金融新闻情感分析数据集FinancialNewsSentimentAnalysis-mananjainb21ai021
数据来源:互联网公开数据
标签:金融新闻, 情感分析, 自然语言处理, 舆情分析, 文本挖掘, 机器学习, 财经数据, 情感标注
数据概述:
该数据集包含来自新闻媒体的金融新闻数据,记录了新闻标题、正文内容及其对应的情感倾向。主要特征如下:
时间跨度:数据记录的时间范围为2017年。
地理范围:数据来源于全球范围的新闻报道,但主要关注印度市场。
数据维度:数据集包括“Date”(日期)、“Title”(标题)、“URL”(新闻链接)、“sentiment”(情感倾向)、“confidence”(置信度)、“Text”(新闻正文)、“pct”、“pred”、“weight”等字段,其中“sentiment”字段标示了新闻的情感极性(如NEGATIVE、POSITIVE等)。

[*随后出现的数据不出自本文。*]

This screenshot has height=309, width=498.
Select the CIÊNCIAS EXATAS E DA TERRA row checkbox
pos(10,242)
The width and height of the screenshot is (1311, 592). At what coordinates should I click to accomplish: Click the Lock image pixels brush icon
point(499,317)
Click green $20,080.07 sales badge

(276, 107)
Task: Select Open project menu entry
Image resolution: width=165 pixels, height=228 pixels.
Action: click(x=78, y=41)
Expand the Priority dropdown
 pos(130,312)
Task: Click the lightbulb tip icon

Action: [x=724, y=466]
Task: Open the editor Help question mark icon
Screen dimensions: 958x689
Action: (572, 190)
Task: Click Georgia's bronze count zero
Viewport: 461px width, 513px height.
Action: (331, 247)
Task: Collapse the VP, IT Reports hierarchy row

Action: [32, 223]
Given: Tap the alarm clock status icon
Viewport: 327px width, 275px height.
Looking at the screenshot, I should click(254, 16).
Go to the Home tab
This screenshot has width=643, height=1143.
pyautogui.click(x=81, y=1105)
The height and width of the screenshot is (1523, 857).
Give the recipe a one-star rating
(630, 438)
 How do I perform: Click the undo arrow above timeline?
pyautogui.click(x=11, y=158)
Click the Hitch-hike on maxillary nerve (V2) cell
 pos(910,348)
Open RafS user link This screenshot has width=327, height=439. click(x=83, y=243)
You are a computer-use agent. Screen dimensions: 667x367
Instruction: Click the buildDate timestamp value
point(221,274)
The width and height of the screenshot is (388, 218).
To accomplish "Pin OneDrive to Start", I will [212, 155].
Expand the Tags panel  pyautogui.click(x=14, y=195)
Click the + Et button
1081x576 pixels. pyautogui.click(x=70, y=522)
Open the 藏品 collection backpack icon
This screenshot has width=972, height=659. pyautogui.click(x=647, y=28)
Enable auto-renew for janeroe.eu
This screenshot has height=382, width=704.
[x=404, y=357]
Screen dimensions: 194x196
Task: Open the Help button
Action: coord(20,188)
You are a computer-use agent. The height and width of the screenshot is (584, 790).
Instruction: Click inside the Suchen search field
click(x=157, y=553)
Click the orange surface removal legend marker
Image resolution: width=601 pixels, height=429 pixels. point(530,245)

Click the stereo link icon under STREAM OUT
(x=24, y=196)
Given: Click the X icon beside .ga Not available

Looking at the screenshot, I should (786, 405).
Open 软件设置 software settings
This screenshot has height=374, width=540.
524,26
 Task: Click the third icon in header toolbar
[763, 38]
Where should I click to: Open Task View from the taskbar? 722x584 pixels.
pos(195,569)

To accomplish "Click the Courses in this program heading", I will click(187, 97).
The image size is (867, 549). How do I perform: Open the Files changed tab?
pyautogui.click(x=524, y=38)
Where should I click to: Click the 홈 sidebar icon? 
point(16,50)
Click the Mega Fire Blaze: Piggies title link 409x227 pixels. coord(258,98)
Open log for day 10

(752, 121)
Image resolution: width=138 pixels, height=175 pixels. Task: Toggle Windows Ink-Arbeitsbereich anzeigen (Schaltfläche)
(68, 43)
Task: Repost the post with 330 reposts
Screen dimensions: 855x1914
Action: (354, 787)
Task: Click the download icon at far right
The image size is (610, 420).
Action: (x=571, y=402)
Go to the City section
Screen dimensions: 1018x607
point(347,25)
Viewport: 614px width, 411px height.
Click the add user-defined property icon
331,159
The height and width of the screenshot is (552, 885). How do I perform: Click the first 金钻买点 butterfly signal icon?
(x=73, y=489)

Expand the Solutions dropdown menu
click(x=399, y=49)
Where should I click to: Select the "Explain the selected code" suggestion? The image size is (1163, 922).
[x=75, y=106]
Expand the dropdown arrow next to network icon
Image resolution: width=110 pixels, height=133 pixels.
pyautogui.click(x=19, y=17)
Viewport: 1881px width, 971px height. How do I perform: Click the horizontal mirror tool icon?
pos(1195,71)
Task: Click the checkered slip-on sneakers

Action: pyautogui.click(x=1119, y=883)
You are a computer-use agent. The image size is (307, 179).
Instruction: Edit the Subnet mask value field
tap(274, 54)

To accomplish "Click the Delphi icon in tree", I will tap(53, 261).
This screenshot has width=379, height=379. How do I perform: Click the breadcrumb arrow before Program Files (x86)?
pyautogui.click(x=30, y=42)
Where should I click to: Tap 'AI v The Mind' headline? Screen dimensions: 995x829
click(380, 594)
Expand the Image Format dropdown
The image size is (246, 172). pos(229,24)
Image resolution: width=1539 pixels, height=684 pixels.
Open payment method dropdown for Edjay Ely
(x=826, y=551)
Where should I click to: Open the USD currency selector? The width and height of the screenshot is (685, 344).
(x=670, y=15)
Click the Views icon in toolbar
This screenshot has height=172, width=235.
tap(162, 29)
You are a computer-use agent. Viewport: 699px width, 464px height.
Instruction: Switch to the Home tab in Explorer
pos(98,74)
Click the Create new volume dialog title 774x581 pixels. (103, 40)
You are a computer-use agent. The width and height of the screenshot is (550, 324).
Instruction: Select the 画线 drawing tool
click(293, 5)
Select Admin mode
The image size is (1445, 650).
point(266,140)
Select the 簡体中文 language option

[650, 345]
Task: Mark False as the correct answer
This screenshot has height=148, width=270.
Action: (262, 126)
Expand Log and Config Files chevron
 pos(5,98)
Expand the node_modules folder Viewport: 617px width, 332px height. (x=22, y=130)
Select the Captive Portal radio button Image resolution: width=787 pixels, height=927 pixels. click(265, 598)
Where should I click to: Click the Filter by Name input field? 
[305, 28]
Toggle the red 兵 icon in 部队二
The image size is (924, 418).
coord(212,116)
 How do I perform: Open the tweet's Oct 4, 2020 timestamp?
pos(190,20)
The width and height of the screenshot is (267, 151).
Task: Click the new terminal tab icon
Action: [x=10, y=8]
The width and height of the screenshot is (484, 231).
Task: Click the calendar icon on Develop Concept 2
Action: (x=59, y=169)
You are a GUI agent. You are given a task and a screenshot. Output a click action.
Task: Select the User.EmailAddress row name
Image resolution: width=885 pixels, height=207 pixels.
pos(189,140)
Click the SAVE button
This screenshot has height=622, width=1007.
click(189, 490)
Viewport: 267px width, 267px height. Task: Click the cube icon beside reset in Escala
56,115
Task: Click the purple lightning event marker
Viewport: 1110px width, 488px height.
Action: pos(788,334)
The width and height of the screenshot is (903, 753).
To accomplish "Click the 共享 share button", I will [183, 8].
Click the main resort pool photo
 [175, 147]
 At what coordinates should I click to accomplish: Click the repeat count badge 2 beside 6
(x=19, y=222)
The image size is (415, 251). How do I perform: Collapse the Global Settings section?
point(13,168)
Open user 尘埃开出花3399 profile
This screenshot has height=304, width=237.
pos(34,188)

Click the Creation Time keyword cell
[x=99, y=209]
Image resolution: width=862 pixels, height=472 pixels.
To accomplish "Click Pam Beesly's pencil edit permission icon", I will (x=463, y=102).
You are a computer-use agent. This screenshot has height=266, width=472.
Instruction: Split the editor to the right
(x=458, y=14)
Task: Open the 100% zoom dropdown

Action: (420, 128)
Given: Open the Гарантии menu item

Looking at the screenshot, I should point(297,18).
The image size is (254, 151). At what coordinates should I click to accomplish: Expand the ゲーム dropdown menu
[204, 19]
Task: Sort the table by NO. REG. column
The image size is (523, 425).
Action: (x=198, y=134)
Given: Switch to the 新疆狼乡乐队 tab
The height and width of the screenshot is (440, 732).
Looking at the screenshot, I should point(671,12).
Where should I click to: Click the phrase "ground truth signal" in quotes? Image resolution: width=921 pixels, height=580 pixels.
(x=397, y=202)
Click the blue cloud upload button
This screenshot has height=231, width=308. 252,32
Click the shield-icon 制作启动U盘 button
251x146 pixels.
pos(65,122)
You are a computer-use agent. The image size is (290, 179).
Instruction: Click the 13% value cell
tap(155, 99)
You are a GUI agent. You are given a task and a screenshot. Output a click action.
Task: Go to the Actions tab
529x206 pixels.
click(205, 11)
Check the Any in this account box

数据格式:CSV格式,文件名为df2.csv,便于文本处理和情感分析。
来源信息:数据来源于新闻媒体,已进行情感标注和相关特征提取。
该数据集适合用于金融新闻情感分析、舆情监测、市场情绪分析等研究和应用。
数据用途概述:
该数据集具有广泛的应用潜力,特别适用于以下场景:
研究与分析:适用于金融领域的情感分析研究,如基于新闻文本的市场情绪建模、股价预测等。
行业应用:为金融机构、投资公司、新闻媒体等提供数据支持,用于风险管理、投资决策、舆情监控等。
决策支持:支持投资策略的制定和优化,帮助分析师更好地理解市场动态。
教育和培训:作为自然语言处理、金融数据分析等相关课程的辅助材料,帮助学生和研究人员深入理解文本情感分析在金融领域的应用。
此数据集特别适合用于探索新闻文本与市场情绪之间的关系,帮助用户实现基于情感分析的投资策略、风险预警等目标。